____ Information shown

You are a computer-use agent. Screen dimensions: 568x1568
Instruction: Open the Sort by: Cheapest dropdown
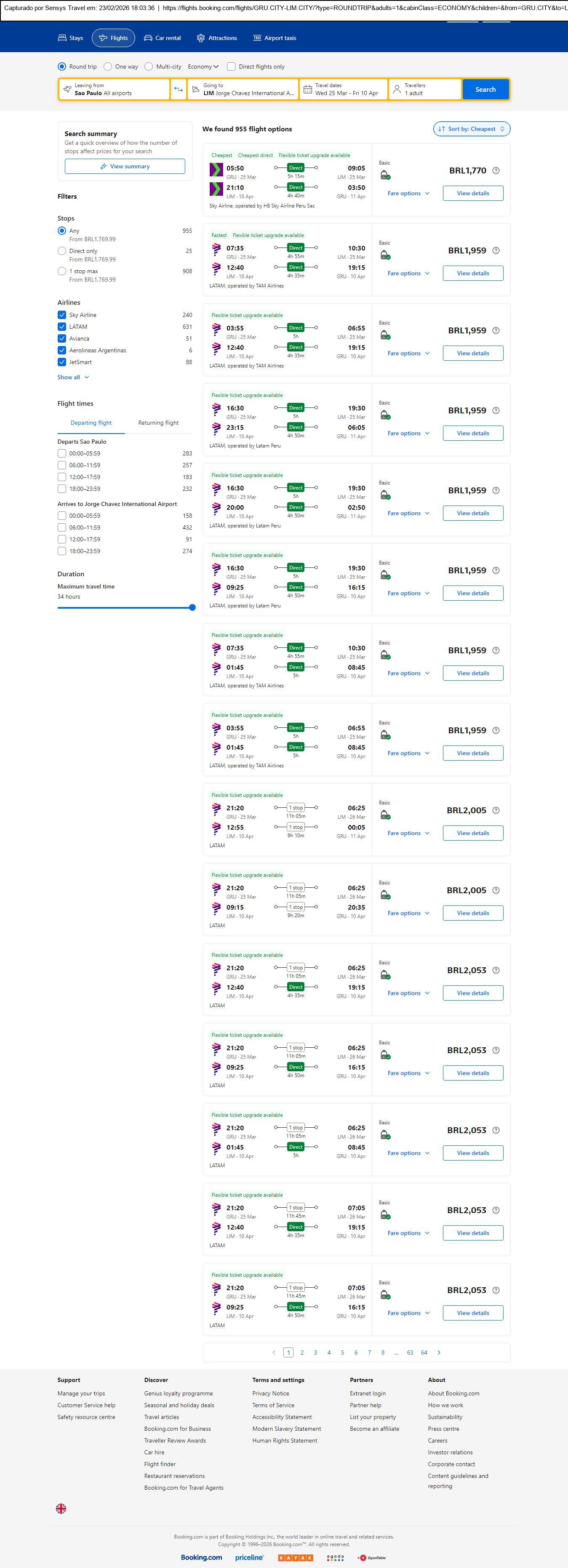point(471,129)
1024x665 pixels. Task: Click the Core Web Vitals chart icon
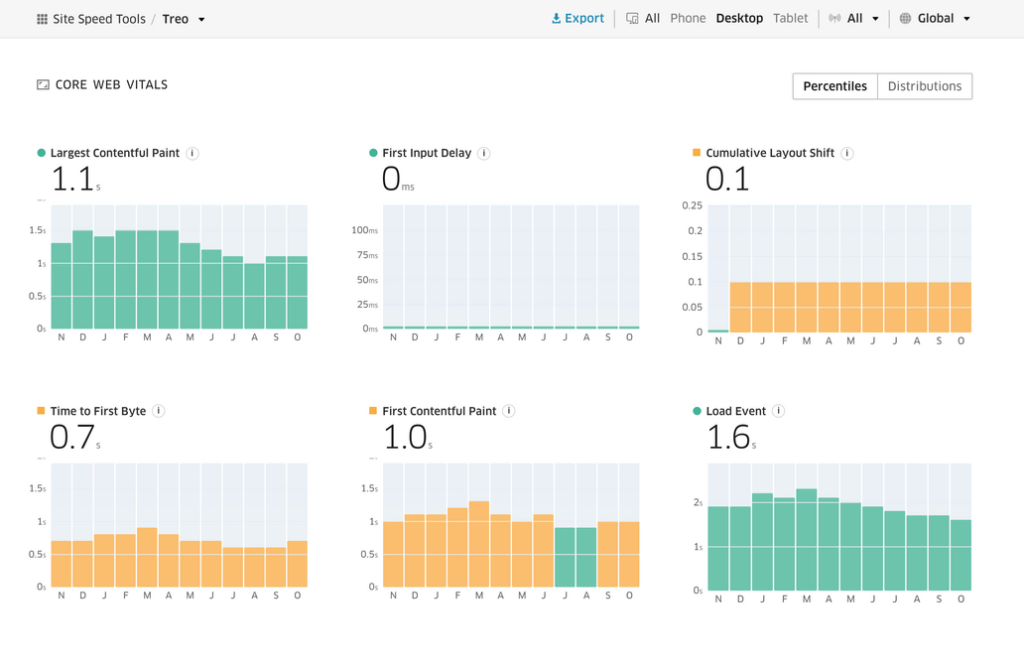pos(43,85)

________

▶ Directions: Reproduce every line of the records, requests included, scaling each coordinate in the answers by 2.45 and rounding it to a whole number, with halves rounded up. Keep the numbers in the requests as they are, and leave the pictures out.

▶ Result for this task:
You are a computer-use agent. Screen dimensions: 568x1568
Instruction: Open the Sort by: Cheapest dropdown
point(1154,316)
1024x665 pixels. Task: Click the Core Web Vitals chart icon
pos(105,208)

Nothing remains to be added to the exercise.